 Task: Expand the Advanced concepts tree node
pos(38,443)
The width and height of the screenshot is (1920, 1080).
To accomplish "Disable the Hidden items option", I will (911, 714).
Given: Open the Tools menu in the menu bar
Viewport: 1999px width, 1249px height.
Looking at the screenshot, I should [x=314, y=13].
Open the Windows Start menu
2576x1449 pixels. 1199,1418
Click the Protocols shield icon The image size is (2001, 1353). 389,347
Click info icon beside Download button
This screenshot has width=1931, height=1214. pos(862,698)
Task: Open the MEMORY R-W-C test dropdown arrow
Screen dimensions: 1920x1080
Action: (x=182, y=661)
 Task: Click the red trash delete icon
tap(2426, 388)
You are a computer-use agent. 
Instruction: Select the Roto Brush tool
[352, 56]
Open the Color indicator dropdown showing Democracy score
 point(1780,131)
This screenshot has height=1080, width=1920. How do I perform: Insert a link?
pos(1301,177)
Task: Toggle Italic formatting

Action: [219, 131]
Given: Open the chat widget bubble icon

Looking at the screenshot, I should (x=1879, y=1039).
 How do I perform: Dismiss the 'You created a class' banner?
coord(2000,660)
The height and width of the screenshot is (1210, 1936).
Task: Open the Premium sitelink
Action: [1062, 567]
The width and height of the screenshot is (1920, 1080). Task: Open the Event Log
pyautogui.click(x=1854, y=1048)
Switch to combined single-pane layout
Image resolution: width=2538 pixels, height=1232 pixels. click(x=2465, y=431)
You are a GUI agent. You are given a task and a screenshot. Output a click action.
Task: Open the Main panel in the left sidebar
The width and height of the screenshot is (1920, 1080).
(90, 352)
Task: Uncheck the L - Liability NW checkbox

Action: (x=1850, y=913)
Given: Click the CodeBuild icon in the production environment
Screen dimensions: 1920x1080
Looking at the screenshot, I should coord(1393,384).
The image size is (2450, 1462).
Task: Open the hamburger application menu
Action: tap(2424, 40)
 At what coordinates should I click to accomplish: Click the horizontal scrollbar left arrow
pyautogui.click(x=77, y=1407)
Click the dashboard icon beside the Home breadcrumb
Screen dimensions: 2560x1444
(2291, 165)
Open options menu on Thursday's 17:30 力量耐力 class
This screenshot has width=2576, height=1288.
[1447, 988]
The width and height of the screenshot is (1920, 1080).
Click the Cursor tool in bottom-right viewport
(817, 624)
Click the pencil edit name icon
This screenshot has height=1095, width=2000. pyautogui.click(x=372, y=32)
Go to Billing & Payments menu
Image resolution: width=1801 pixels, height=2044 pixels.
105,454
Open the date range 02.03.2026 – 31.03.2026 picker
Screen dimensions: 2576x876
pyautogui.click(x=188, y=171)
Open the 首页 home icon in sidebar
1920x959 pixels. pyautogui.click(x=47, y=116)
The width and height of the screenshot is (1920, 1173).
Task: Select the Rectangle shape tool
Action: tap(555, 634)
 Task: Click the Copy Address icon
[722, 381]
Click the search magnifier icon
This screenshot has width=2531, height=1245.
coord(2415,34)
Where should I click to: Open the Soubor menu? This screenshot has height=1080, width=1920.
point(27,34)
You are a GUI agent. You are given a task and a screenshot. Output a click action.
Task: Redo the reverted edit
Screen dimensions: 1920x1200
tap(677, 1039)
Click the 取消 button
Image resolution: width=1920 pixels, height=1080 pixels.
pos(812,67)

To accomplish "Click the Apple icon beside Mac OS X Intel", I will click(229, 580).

============

All of the data above is to be given again, word for word.

■ **OUTPUT OF THE TASK**
 Task: Expand the Advanced concepts tree node
pos(38,443)
The width and height of the screenshot is (1920, 1080).
To accomplish "Disable the Hidden items option", I will (911, 714).
Given: Open the Tools menu in the menu bar
Viewport: 1999px width, 1249px height.
Looking at the screenshot, I should [x=314, y=13].
Open the Windows Start menu
2576x1449 pixels. 1199,1418
Click the Protocols shield icon The image size is (2001, 1353). 389,347
Click info icon beside Download button
This screenshot has width=1931, height=1214. pos(862,698)
Task: Open the MEMORY R-W-C test dropdown arrow
Screen dimensions: 1920x1080
Action: (x=182, y=661)
 Task: Click the red trash delete icon
tap(2426, 388)
You are a computer-use agent. 
Instruction: Select the Roto Brush tool
[352, 56]
Open the Color indicator dropdown showing Democracy score
 point(1780,131)
This screenshot has height=1080, width=1920. How do I perform: Insert a link?
pos(1301,177)
Task: Toggle Italic formatting

Action: [219, 131]
Given: Open the chat widget bubble icon

Looking at the screenshot, I should (x=1879, y=1039).
 How do I perform: Dismiss the 'You created a class' banner?
coord(2000,660)
The height and width of the screenshot is (1210, 1936).
Task: Open the Premium sitelink
Action: [1062, 567]
The width and height of the screenshot is (1920, 1080). Task: Open the Event Log
pyautogui.click(x=1854, y=1048)
Switch to combined single-pane layout
Image resolution: width=2538 pixels, height=1232 pixels. click(x=2465, y=431)
You are a GUI agent. You are given a task and a screenshot. Output a click action.
Task: Open the Main panel in the left sidebar
The width and height of the screenshot is (1920, 1080).
(90, 352)
Task: Uncheck the L - Liability NW checkbox

Action: (x=1850, y=913)
Given: Click the CodeBuild icon in the production environment
Screen dimensions: 1920x1080
Looking at the screenshot, I should coord(1393,384).
The image size is (2450, 1462).
Task: Open the hamburger application menu
Action: tap(2424, 40)
 At what coordinates should I click to accomplish: Click the horizontal scrollbar left arrow
pyautogui.click(x=77, y=1407)
Click the dashboard icon beside the Home breadcrumb
Screen dimensions: 2560x1444
(2291, 165)
Open options menu on Thursday's 17:30 力量耐力 class
This screenshot has width=2576, height=1288.
[1447, 988]
The width and height of the screenshot is (1920, 1080).
Click the Cursor tool in bottom-right viewport
(817, 624)
Click the pencil edit name icon
This screenshot has height=1095, width=2000. pyautogui.click(x=372, y=32)
Go to Billing & Payments menu
Image resolution: width=1801 pixels, height=2044 pixels.
105,454
Open the date range 02.03.2026 – 31.03.2026 picker
Screen dimensions: 2576x876
pyautogui.click(x=188, y=171)
Open the 首页 home icon in sidebar
1920x959 pixels. pyautogui.click(x=47, y=116)
The width and height of the screenshot is (1920, 1173).
Task: Select the Rectangle shape tool
Action: tap(555, 634)
 Task: Click the Copy Address icon
[722, 381]
Click the search magnifier icon
This screenshot has width=2531, height=1245.
coord(2415,34)
Where should I click to: Open the Soubor menu? This screenshot has height=1080, width=1920.
point(27,34)
You are a GUI agent. You are given a task and a screenshot. Output a click action.
Task: Redo the reverted edit
Screen dimensions: 1920x1200
tap(677, 1039)
Click the 取消 button
Image resolution: width=1920 pixels, height=1080 pixels.
pos(812,67)

To accomplish "Click the Apple icon beside Mac OS X Intel", I will click(229, 580).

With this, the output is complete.